> _Righe da elaborare_
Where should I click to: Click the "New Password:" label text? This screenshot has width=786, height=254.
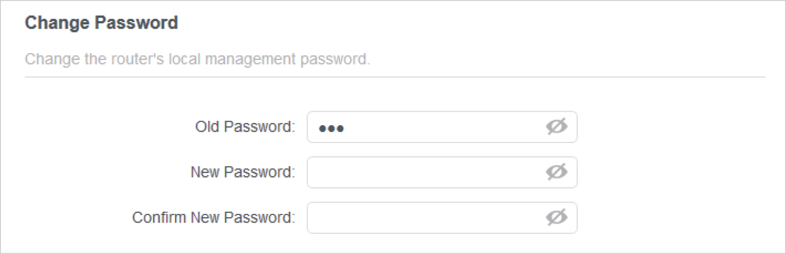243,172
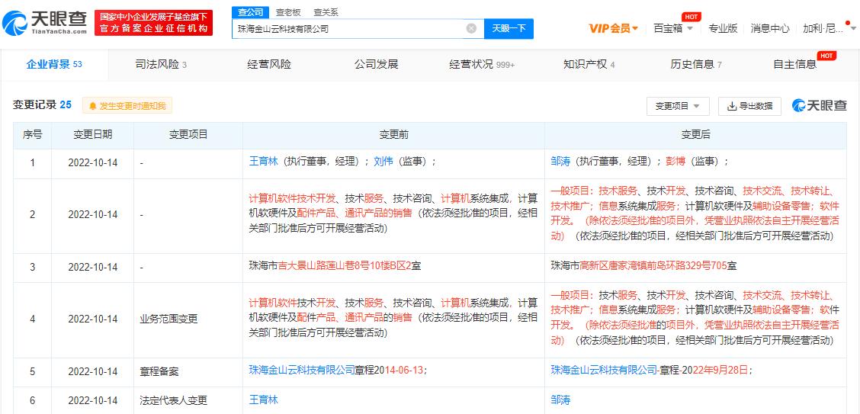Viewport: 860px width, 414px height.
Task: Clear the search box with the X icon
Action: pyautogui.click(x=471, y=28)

* * *

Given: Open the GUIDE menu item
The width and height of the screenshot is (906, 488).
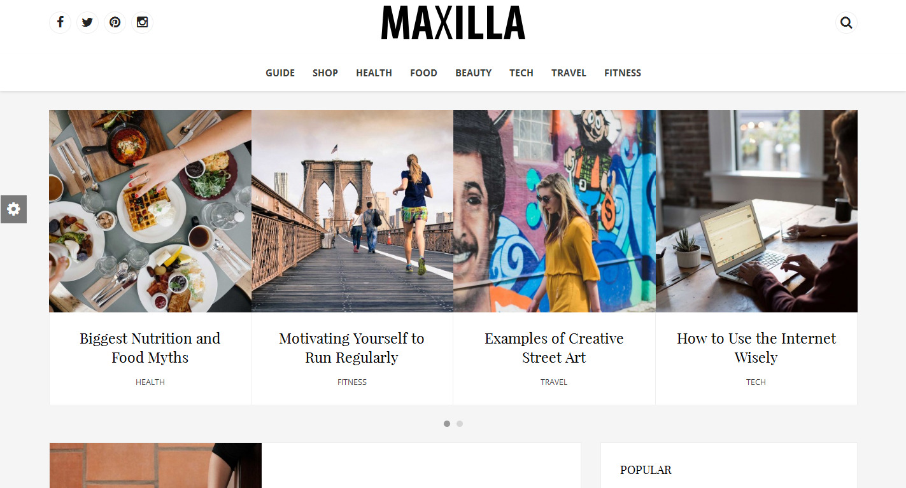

> _Il tuo compito_
Riscrivi le righe dalla riga con "Given: Open the GUIDE menu item" alla riga con "The width and", sostituendo "GUIDE" con "SETTINGS" senza cambiare nient'altro.

> _Soluzione del problema_
Given: Open the SETTINGS menu item
The width and height of the screenshot is (906, 488).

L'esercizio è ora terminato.